The challenge of being a VC in Turkey

I just returned from San Francisco to Istanbul yesterday. What I originally planned to be a 3 week US trip ended up taking 2 weeks because I was able to meet each of our Northern California startups during this time. In addition, important issues were beginning to crop up at our Turkish startups so I decided that my time would be better spent in Istanbul.

On the flight back, I thought about how being a VC in San Francisco is different from being one in Istanbul. The bottom line I arrived at is that it’s more challenging to be a VC in Turkey. Here’s why.

The tech sector dominates San Francisco. It’s where people work and what they talk about. In contrast, it’s rare to find people knowledgeable about the tech sector in Istanbul. From the perspective of a VC, this makes it easier to find great startups to invest in, co-investors to share opportunities with, upstream and downstream investors to partner with, and buyers to engage with if you’re based in San Francisco. When you invest, you’re doing what everybody is doing and this gives you a greater sense of confidence. If you’re right, you’re right together, and if you’re wrong, you’re wrong together.

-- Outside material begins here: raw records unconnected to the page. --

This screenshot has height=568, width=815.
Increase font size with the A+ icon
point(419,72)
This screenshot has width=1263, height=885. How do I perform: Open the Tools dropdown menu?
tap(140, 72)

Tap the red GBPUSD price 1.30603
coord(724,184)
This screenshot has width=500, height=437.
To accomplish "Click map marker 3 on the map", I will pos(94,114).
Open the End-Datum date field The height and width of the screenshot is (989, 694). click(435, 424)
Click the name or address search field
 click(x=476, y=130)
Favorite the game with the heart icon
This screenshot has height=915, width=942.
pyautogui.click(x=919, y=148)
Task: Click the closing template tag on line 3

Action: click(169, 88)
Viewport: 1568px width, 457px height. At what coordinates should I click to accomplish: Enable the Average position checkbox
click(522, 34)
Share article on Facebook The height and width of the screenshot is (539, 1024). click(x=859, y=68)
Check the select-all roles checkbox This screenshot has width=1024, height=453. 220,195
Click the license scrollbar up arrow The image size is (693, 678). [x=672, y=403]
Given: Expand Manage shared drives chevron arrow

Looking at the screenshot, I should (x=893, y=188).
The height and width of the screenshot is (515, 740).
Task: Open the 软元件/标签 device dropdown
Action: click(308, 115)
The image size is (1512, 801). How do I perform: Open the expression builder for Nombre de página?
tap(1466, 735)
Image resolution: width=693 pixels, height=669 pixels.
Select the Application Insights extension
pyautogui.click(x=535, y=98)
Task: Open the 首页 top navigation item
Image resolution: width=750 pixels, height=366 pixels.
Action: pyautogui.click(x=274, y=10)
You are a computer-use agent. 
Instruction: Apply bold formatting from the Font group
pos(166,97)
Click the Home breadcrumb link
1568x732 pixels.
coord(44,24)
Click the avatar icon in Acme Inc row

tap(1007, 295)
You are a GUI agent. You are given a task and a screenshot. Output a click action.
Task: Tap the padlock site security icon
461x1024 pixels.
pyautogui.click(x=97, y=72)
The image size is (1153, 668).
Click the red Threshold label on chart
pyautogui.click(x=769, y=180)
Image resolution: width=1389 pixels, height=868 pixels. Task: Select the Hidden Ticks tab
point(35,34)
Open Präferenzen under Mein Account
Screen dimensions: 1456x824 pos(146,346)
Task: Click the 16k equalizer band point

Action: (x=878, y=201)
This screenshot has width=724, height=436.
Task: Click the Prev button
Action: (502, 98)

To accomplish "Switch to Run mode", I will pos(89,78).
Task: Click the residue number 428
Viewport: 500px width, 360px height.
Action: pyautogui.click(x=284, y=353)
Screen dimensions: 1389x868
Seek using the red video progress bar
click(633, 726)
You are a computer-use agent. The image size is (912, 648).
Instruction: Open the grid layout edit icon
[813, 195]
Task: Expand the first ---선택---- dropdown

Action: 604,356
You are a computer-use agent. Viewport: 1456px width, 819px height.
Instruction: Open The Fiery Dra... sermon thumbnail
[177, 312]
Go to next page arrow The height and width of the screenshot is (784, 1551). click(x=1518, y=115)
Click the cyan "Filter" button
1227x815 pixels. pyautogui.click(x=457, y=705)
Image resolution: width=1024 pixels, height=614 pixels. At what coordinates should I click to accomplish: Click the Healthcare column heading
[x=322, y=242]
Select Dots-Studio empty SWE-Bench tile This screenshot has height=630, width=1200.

In contrast, when you’re investing in startups in Istanbul, you’re going against the overwhelming crowd that’s investing in traditional sectors like real estate, construction, and energy. While the lower competition may make it easier for you to find a diamond in the rough, you often question yourself as to whether what you found is really a diamond.

And the problem doesn’t go away after you invest. Even if all the company’s metrics show that it’s a diamond, and benchmarking its metrics against those operating in a similar space in San Francisco shows that it should be commanding a healthy valuation, the dearth of downstream investors in Istanbul often means that it comes well short of realizing that valuation in the local market. This is, of course, if it’s one of the lucky few that is able to raise follow on funding at all.

I believe that this gap will eventually converge. As the tech sector’s importance spreads globally, it will become more acceptable and hence easier to be a VC in Turkey. We welcome anyone who wants to join us on our path. Until then, we’re going to continue to do our best to help us get there. We’re up for the challenge.